• [EXERCISE INSTRUCTIONS]:
1. Summarize the passage on electric resistive heating and heat pumps in three sentences.
2. Turn the records in the stretch from the line containing "Given: Select the" through the line containing "(x=319, y=139)" into a two-column CSV with the headers text and answer. Give one row per record, with each field quoted and line breaks turned into spaces.

• [GIVEN PASSAGE]:

/---

However, this is "100% efficient" electric resistive heating. Which sounds great, except it's only 100%. The deciding factor in such an installation is the electric tariff or rate plan available to you.
The worst case scenario for any power system is 4 PM on a hot summer with everyone's automatic thermostat kicking their A/C on full to cool the house for people coming home, meanwhile factories are still going full-tilt and retail is open. This defines how many surge generators or "peakers" they have. However, a number of jurisdictions (Ontario; North Carolina) have a glut of nuclear or run-of-river hydro, which are expensive-to-build, cheap-to-run "use it or waste it" sources. They have the same crunch time as everyone else... but the rest of the time, they have too much base load. As such they have very favorable rates most of the time, and certainly anytime you'd want heat.
In such a plan, resistive electric heating makes sense - it'll just go over the spillway otherwise, or the nuclear plant will have to throttle down (changes increase maintenance; that's why Fukushima was trying to slow the cooling of unit 1, which was the first domino).
Heat pumps are the better plan
Without question in moderate climates. And, as a bonus, heat pumps provide air conditioning inherently. In fact the only difference between a heat pump and A/C is deleting the reversing valve so it can only go 1 direction.

\---

• [INPUT DATA]:
/---

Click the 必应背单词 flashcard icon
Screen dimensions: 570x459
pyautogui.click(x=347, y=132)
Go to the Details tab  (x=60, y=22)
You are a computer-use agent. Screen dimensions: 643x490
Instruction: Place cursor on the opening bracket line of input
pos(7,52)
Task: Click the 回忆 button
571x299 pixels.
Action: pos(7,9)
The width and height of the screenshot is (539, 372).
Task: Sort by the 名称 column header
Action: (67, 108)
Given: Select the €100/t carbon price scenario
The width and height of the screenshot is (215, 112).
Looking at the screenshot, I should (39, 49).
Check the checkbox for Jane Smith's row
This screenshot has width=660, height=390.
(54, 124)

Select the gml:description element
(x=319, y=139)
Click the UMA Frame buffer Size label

\---
/---

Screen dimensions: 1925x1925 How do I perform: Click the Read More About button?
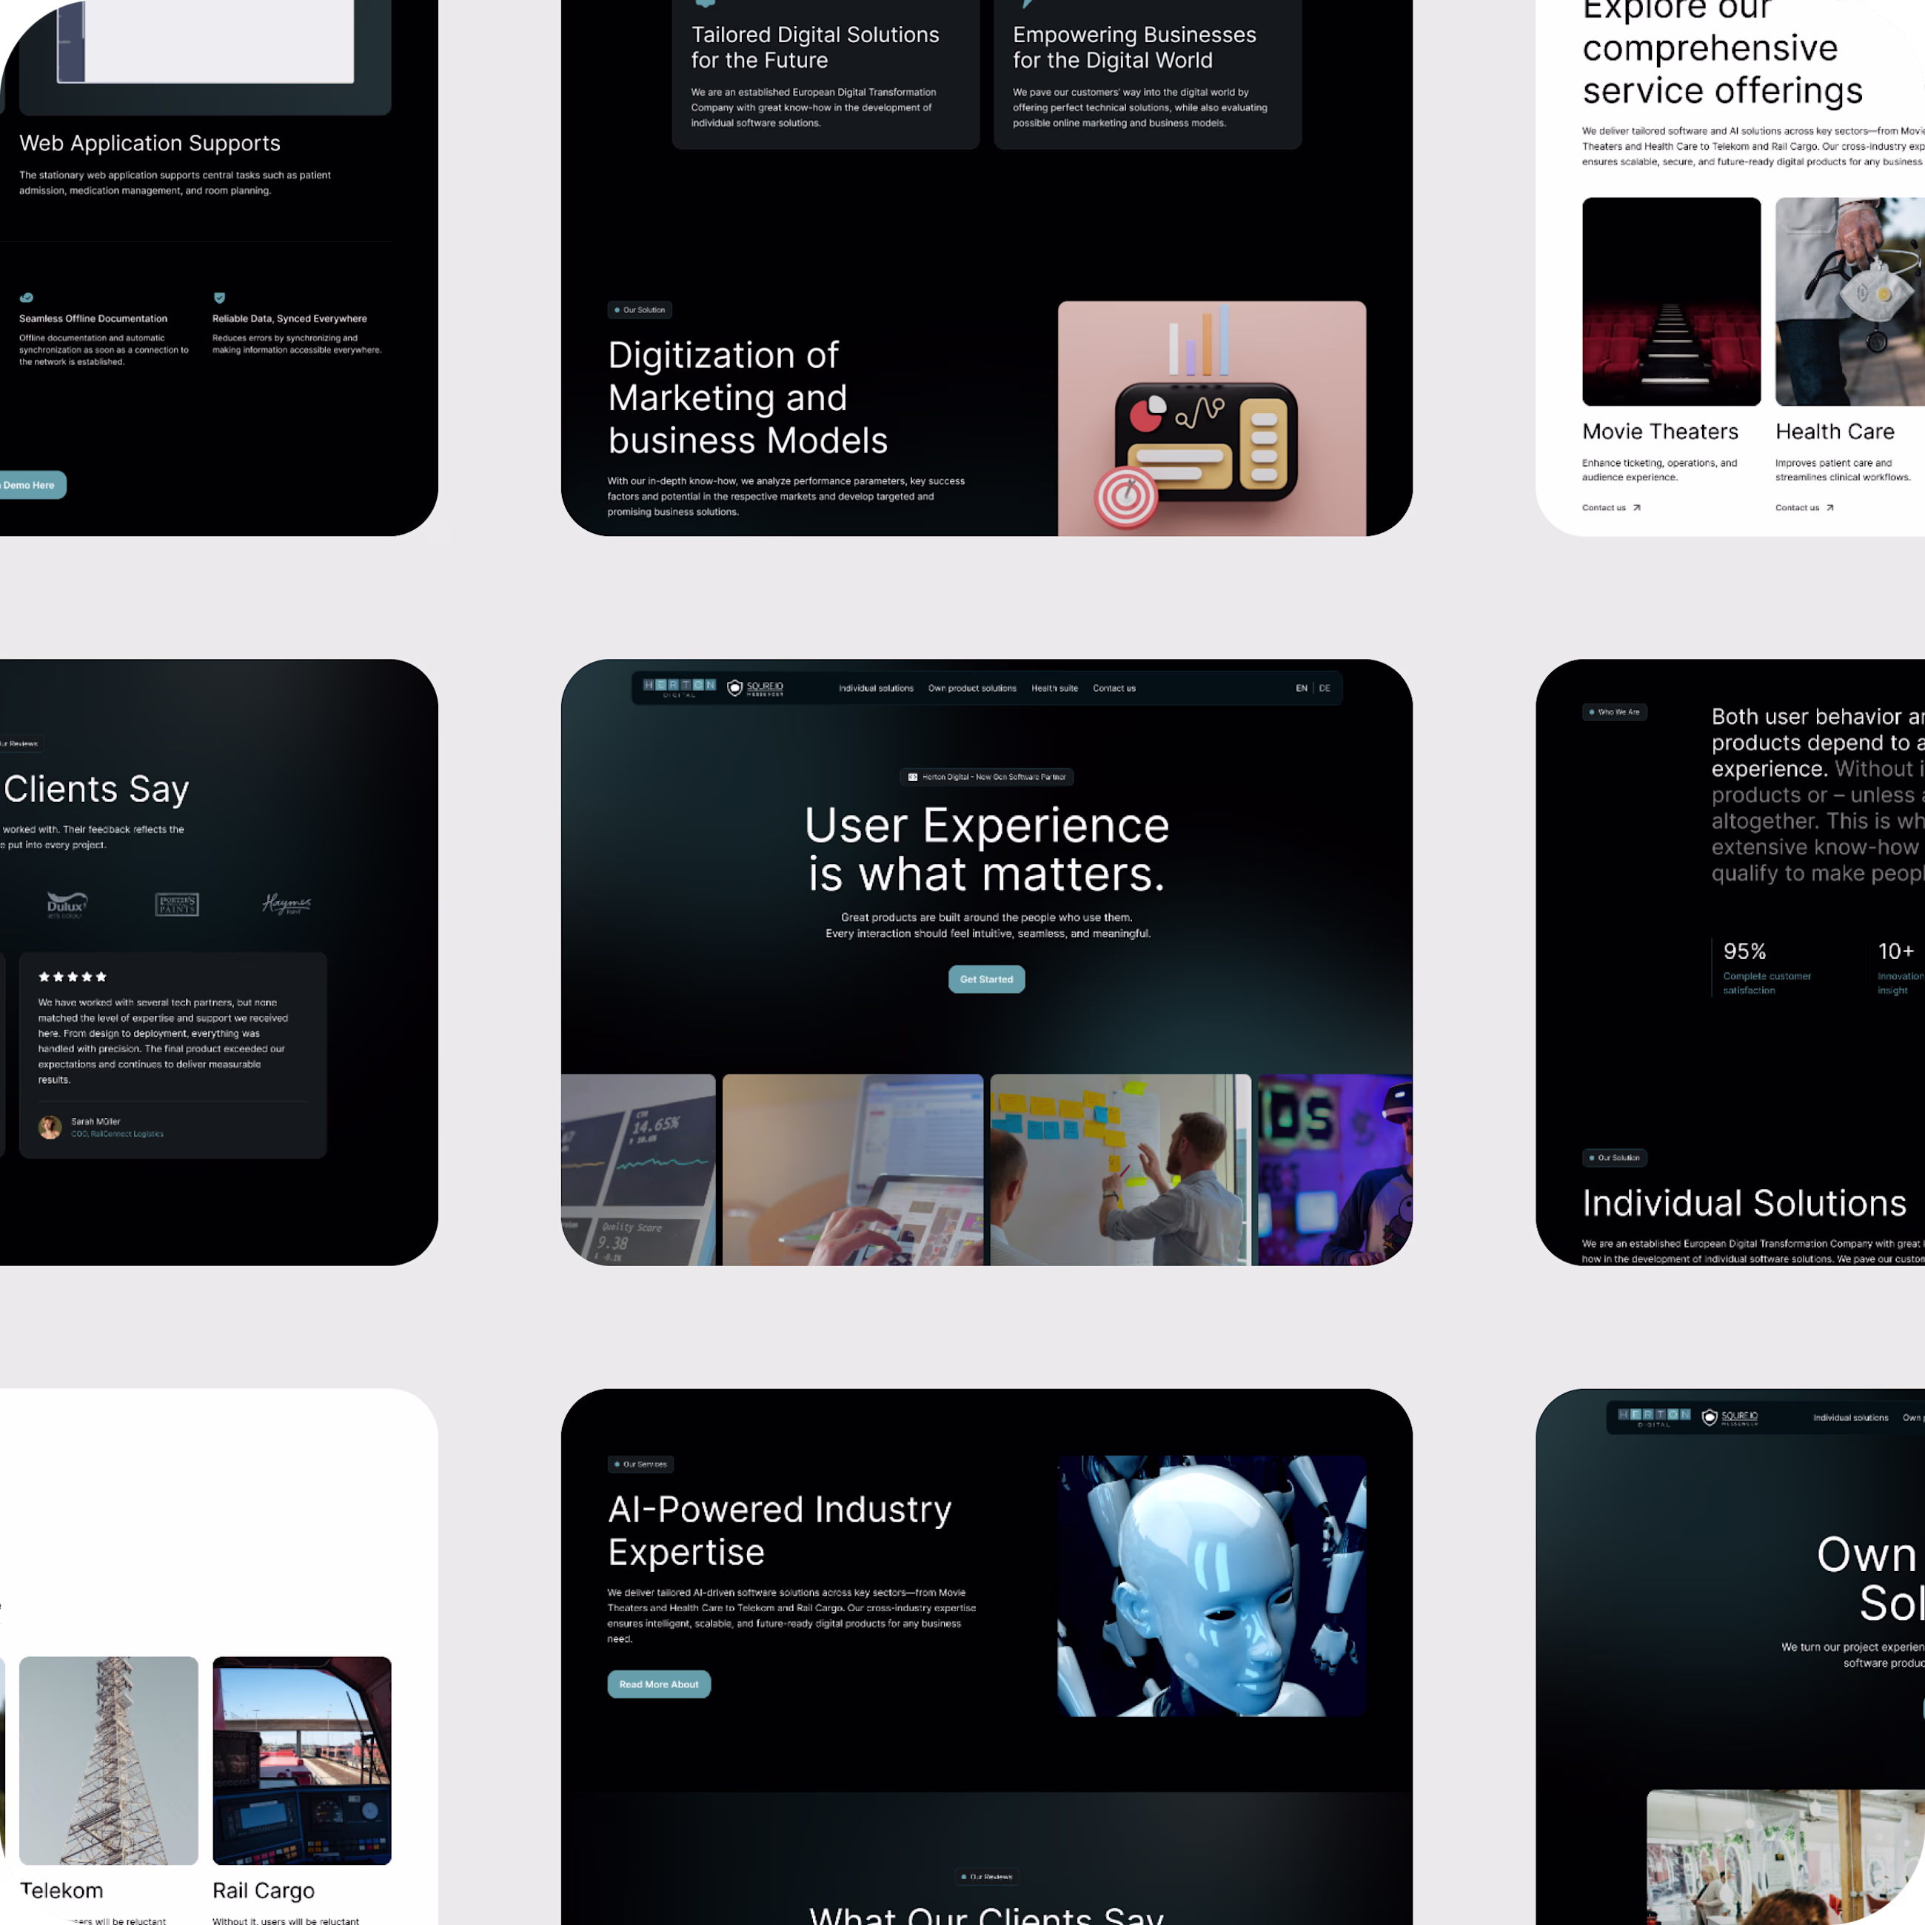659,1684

\---

• [RESULTS FOR EACH TASK]:
1. Electric resistive heating is 100% efficient, but the deciding factor in such an installation is the electric tariff or rate plan available. Some jurisdictions, such as Ontario and North Carolina, have a glut of nuclear or run-of-river hydro, so outside peak times they have too much base load and very favorable rates, which makes resistive heating sensible under such a plan. Heat pumps are without question the better plan in moderate climates, and they also provide air conditioning.

2.
text,answer
"Given: Select the €100/t carbon price scenario The width and height of the screenshot is (215, 112).","Looking at the screenshot, I should (39, 49)."
"Check the checkbox for Jane Smith's row This screenshot has width=660, height=390.","(54, 124)"
"Select the gml:description element","(x=319, y=139)"